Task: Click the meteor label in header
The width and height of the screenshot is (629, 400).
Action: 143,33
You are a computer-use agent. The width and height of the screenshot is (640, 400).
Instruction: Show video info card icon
____________
Duplicate the stretch of the listing from the line containing "You are a computer-use" through the end of the listing, including both ends.

You are a computer-use agent. The width and height of the screenshot is (640, 400).
Instruction: Show video info card icon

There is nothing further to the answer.